To avoid disruptive rebalancing events during cluster start up and shutdown or during leader changes, rebalancing events are timed to occur with a minimum interval between them. This limits the number of rebalancings started and aborted during deployments and leader changes.
Global Barrier Algorithm
Total RPCs. No of clients=C. No of resources=R. Number of stopped polling=P.
- /status znode: 3 SetData() and 3 notifications
- /clients: 1 GetChildren()
- /stopped: 2xC SetData(), P GetChildren()
- /resources: 1 GetChildren(), 1 SetData(), C GetData()
Followers place a watch on /chroot/group/status which will allow them to receive rebalancing commands from the coordinator via zookeeper. When a client comes or goes, or a resource is added/removed as a child znode to the /chroot/group/resources path, a rebalancing takes place.
The steps in a rebalancing are as follows:
- Coordinator: A children notification from /chroot/group/clients or /chroot/group/resources is received.
- Coordinator: SetData() "StopActivity" on /chroot/group/status
- Followers: Receive /chroot/group/status notification.
- Followers: Invoke OnStop event handlers which call user code to stop consumption/writing of resources
- Followers: create() ephemeral znode with ClientId (client_000000007) to /chroot/group/stopped
- Coordinator: Receives /chroot/group/stopped notification and all ClientIds found in /chroot/group/clients match /chroot/group/stopped (excluding itself). GetChildren() /chroot/group/resources and /chroot/group/clients, then create key/value pairs in memory with resource-client assignments.
- Coordinator: SetData() with resource assignments map on /chroot/group/resources
- Coordinator: SetData() "ResourcesAssigned" on /chroot/group/status
- Followers: Notification of /chroot/group/status "ResourcesAssigned"
- Followers: GetData() on /chroot/group/resources to get resource assignment map.
- Invoke OnStart event handler with resources matching its ClientId. This will execute user code to start consuming from/writing to these resources.
- Followers: Delete() ephemeral child node of /chroot/group/stopped
- Coordinator: Notifications received on /chroot/group/stopped.
- Coordinator: When no more child znodes exist, logs the completion of the rebalancing
The coordinator or a follower could fail at anytime during rebalancing. The loss of the coordinator will cause leader election to be triggered. New coordinators always start a new rebalancing. When a new rebalancing is triggered, it aborts any in progress rebalancing.
Likewise, if any follower is lost midway through a rebalancing, the coordinator will detect that and abort the current rebalancing and start a new one.

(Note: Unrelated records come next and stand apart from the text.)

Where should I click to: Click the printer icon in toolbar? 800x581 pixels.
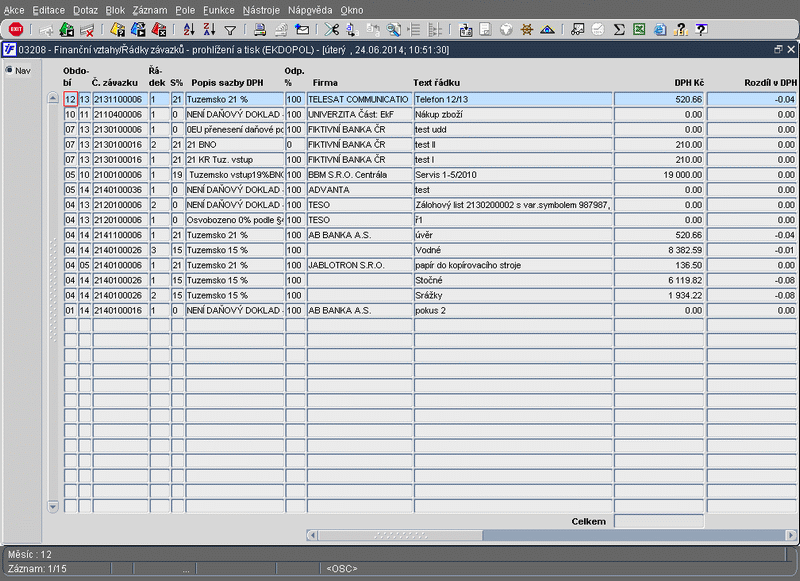point(260,30)
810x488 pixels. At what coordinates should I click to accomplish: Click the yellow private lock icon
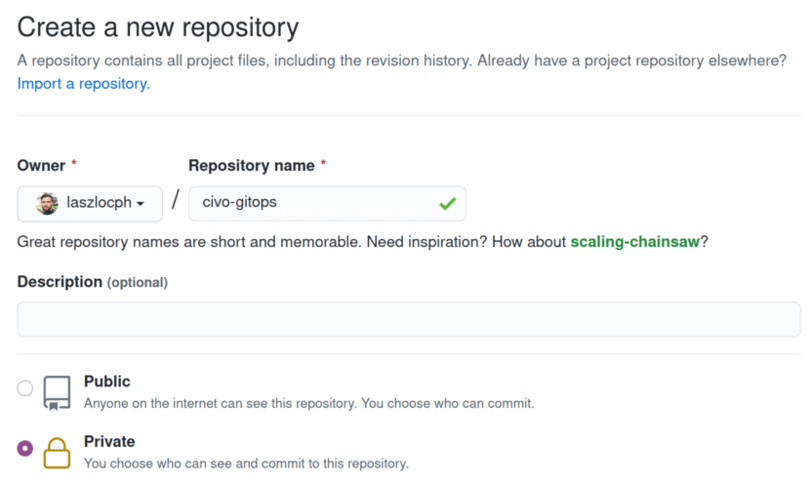[x=57, y=453]
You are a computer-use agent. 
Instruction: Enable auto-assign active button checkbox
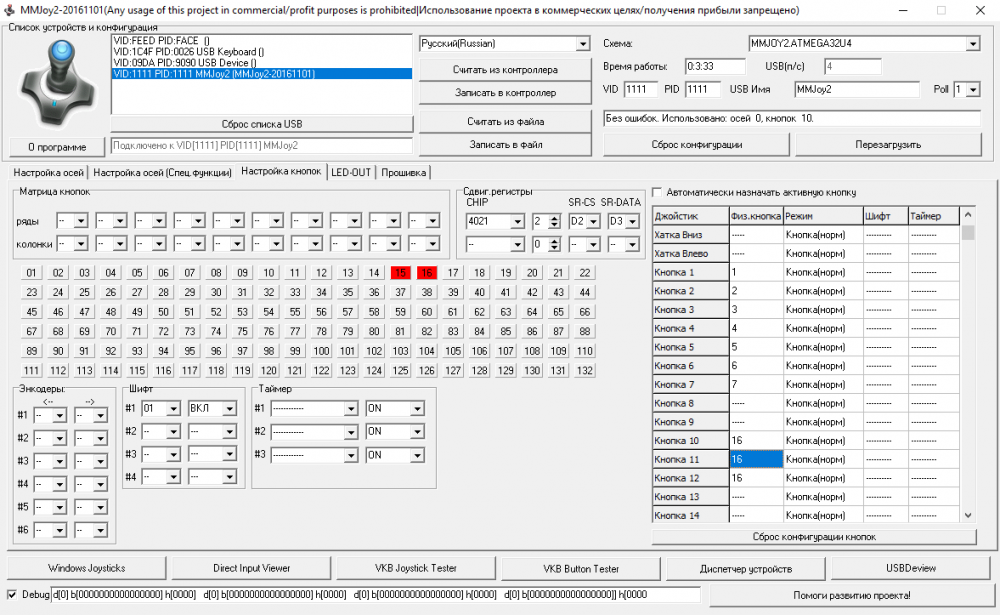[x=657, y=193]
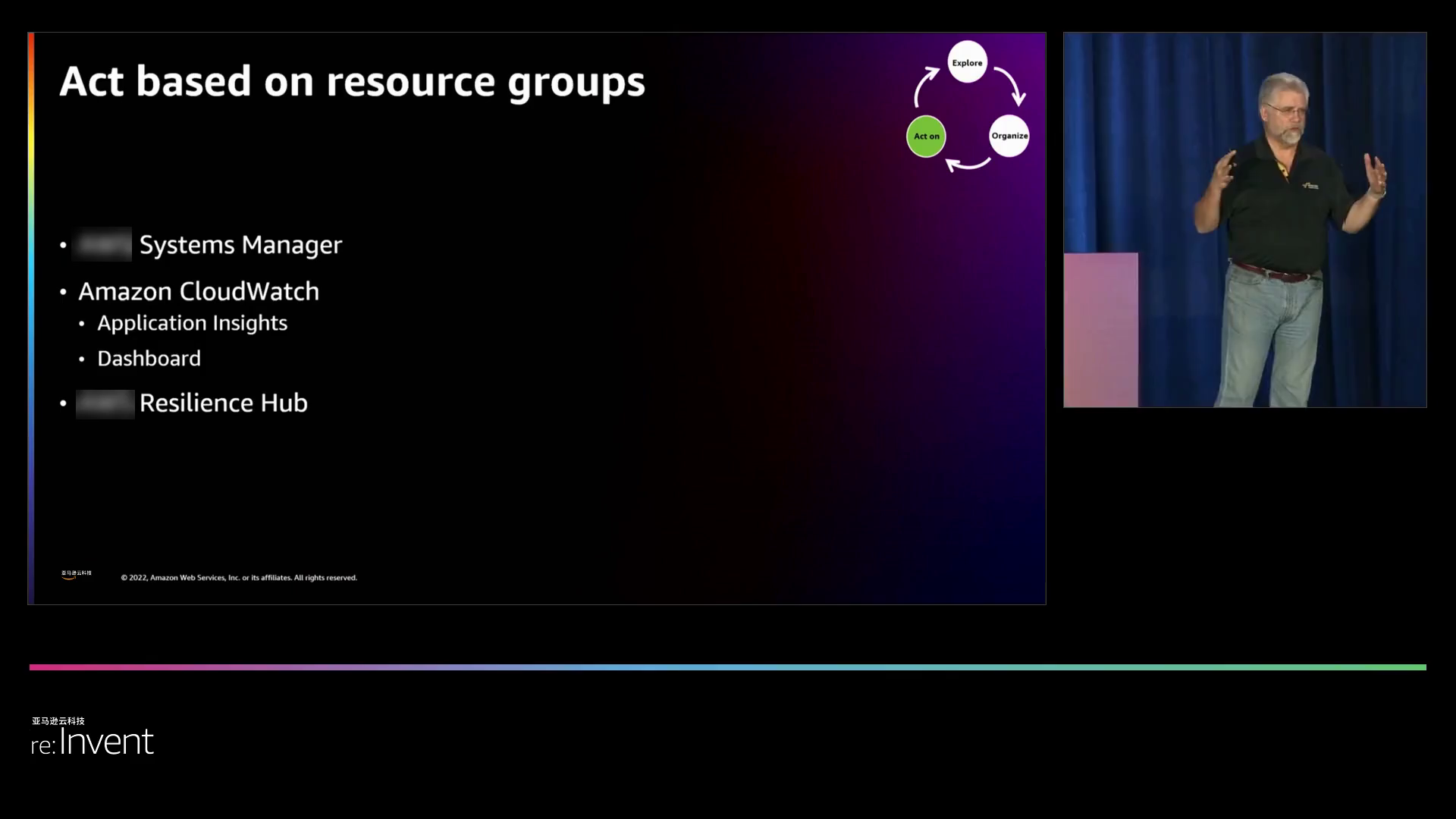
Task: Click the Application Insights sub-bullet
Action: 192,323
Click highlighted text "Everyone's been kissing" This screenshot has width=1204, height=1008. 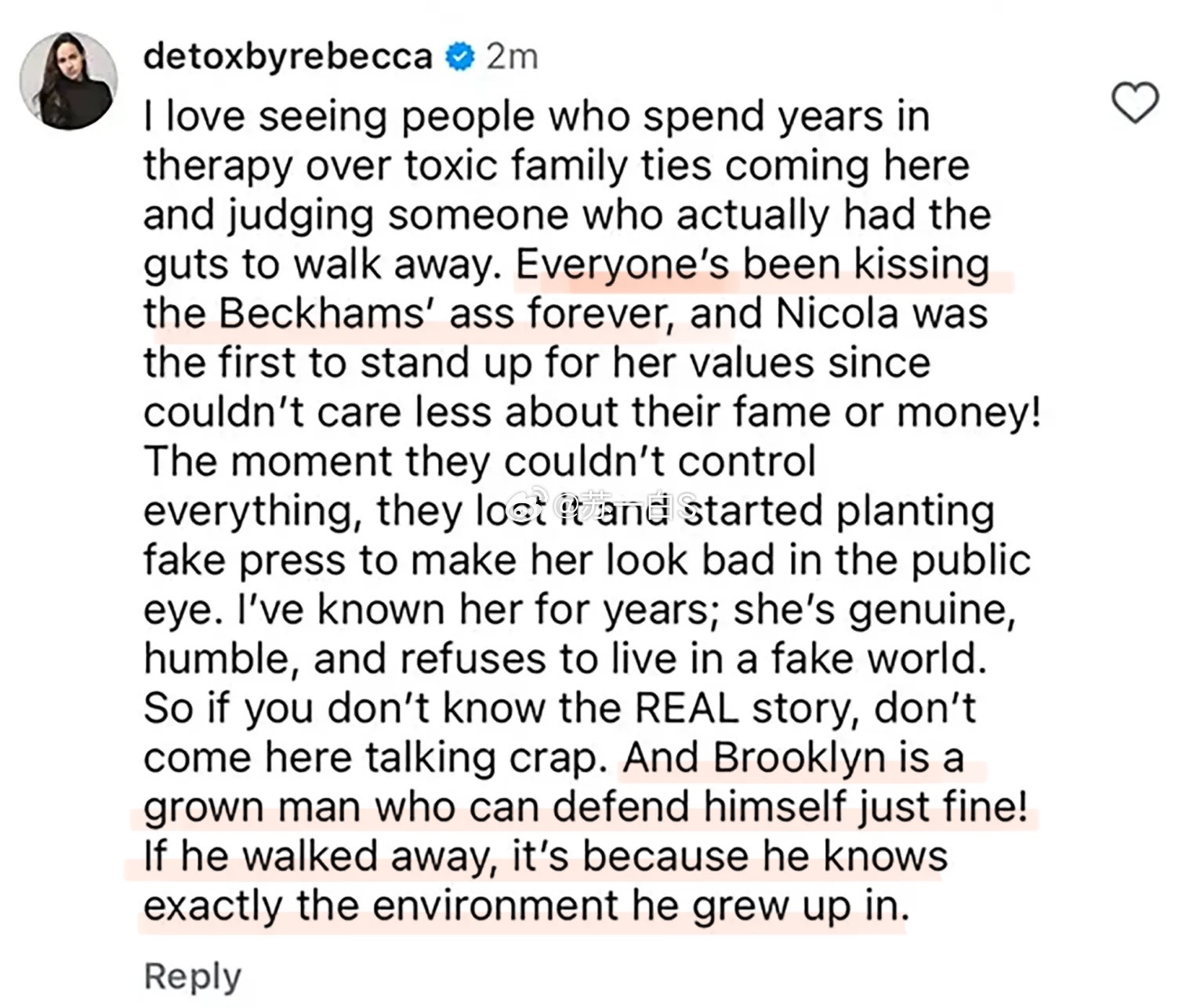(x=752, y=265)
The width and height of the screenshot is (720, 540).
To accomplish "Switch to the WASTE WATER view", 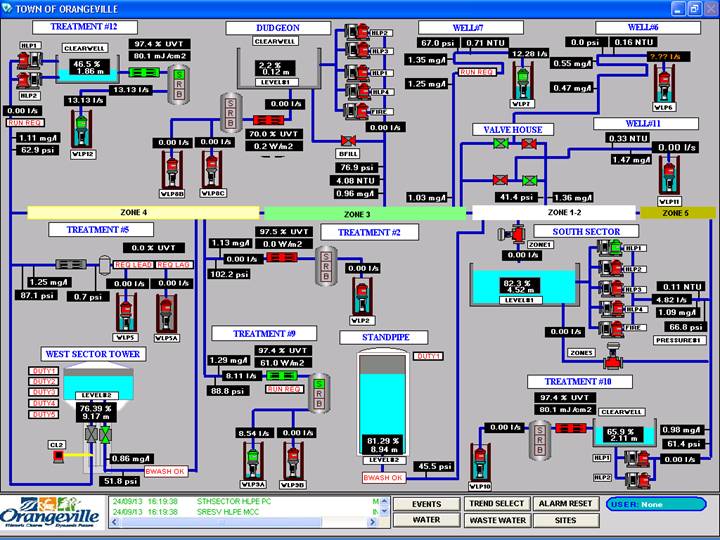I will (495, 520).
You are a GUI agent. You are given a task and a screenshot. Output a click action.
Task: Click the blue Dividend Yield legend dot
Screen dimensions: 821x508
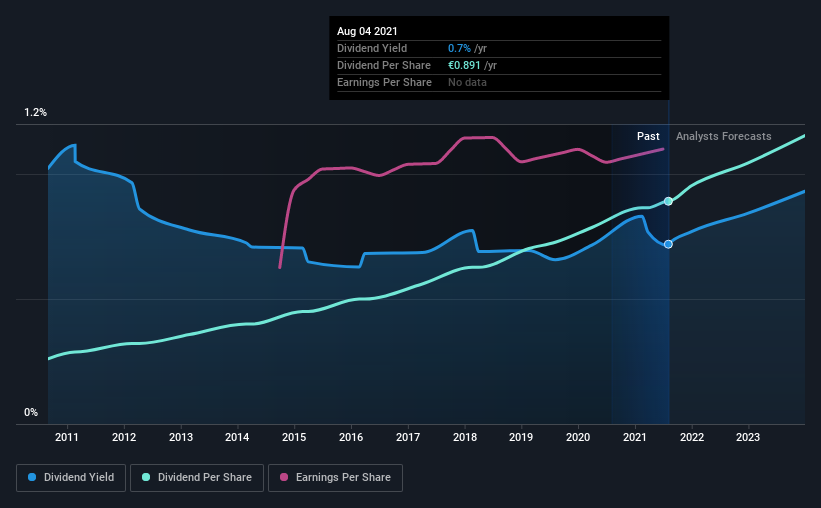tap(32, 477)
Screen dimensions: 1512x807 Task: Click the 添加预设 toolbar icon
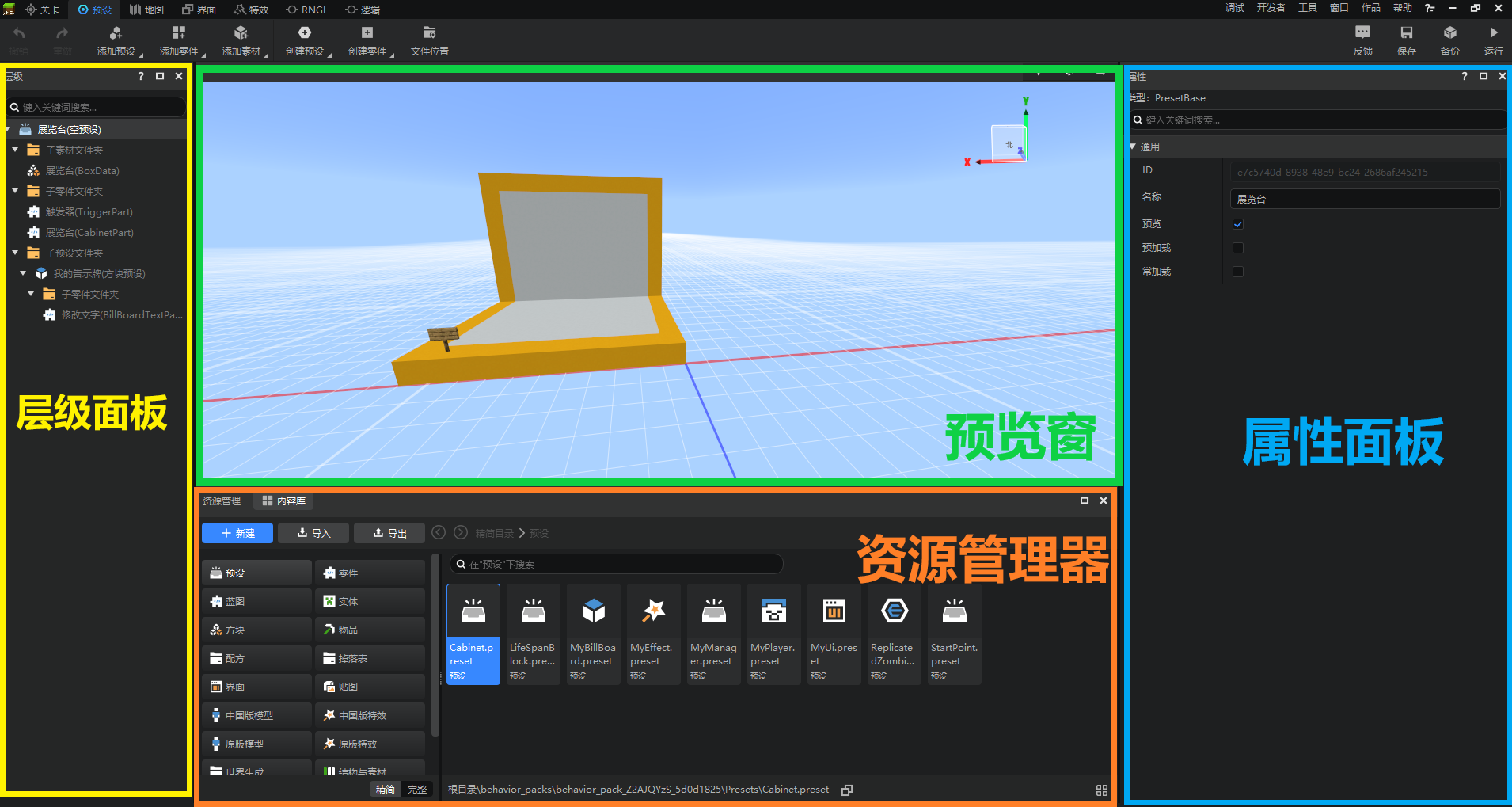(x=116, y=32)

To avoid disruptive rebalancing events during cluster start up and shutdown, rebalancing events are timed to occur with a minimum interval between them. This limits the number of rebalancings started and aborted during deployments.
Rebalanser has two invariants:
- It will never ever assign a resource to more than one node
- No resource will remain unassigned longer than X period of time.
The integration tests validate that invariant 1 holds no matter what and they test that invariant 2 holds given a minimum stability of the system. For example, I can overload the system, I can kill off parts of it, I can mess with the network, invariant 1 must always hold. Invariant 2 should hold as long as it is given sufficient stability where we should expect it to operate successfully. To test that I have a suite of integration tests that operate the distributed nodes in one process, with a physical ZooKeeper cluster. A second suite of tests not yet developed will deploy the nodes to multiple machines and stresses will be placed. Both invariants should hold and overall performance of the system should be reasonable.